> EXCERPT TO READ
- - -

I don't see the problem with recognizing Reformation Day even within the worship service. 

Every year my church has a Reformation Conference. We bring in a guest speaker and we have 4 or 5 teaching sessions over the course of the weekend. This always carries over into the Sunday worship services. We also generally include something in the bulletin announcements that gives a brief history of the protestant reformation.

Last fall we had Ligon Duncan preach on the 5 Solas. Our worship service was (in my opinion) fully within the RPW, as there were no additional elements included. Ligon continued with his weekend series by preaching on Solus Christus in the morning worship service and Soli Deo gloria in the evening.


----------



## jandrusk (Sep 22, 2009)

If it constitutes a state of worshipping I would say it is a violation, otherwise no. But I'm leaning towards the act of having a reformation conference with God as it's object of reference would constitute worship and we would need to justify it by scripture.


----------



## kevin.carroll (Sep 23, 2009)

Tripel said:


> I don't see the problem with recognizing Reformation Day even within the worship service.



Some people who would be aghast at preaching on the Incarnation in, say, December, don't mind remembering the Reformation in October.


----------



## Tripel (Sep 23, 2009)

kevin.carroll said:


> Some people who would be aghast at preaching on the Incarnation in, say, December, don't mind remembering the Reformation in October.



I know. I don't understand the disconnect. 

I'll take both.


----------



## Ivan (Sep 23, 2009)

Tripel said:


> kevin.carroll said:
> 
> 
> > Some people who would be aghast at preaching on the Incarnation in, say, December, don't mind remembering the Reformation in October.
> ...



WHY would 'people' be aghast at preaching on the Incarnation in December. I ALWAYS preach on that in December!


----------



## AThornquist (Sep 23, 2009)

Both sounds good.


----------

- - -

> GIVEN MATERIAL
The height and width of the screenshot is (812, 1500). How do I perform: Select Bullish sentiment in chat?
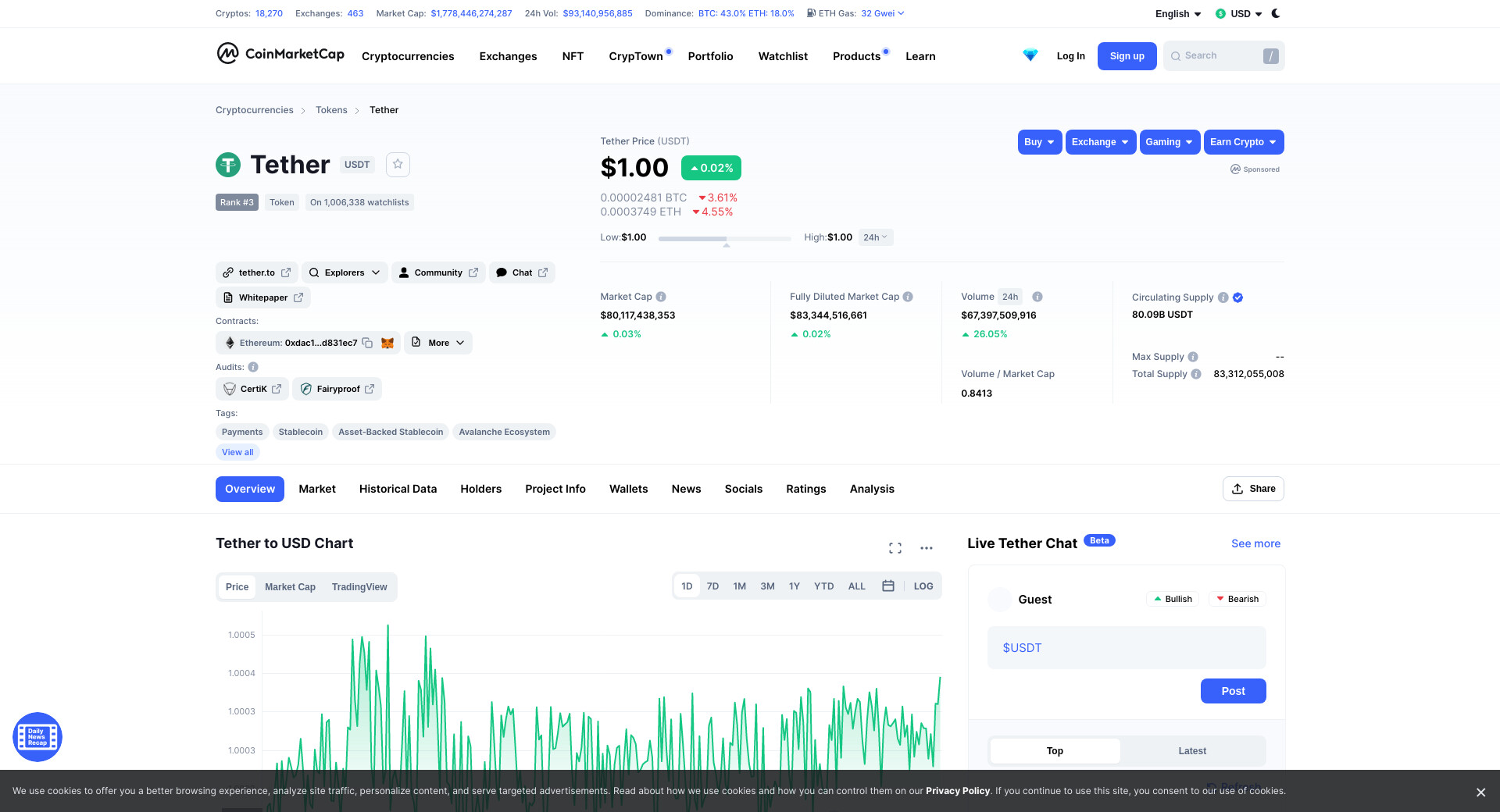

- - -

> WRITTEN PROBLEM
Name each user who has a post heading, with a name and date, in the forum thread on Reformation Day. List each name once.

> THE RESPONSE
jandrusk, kevin.carroll, Tripel, Ivan, AThornquist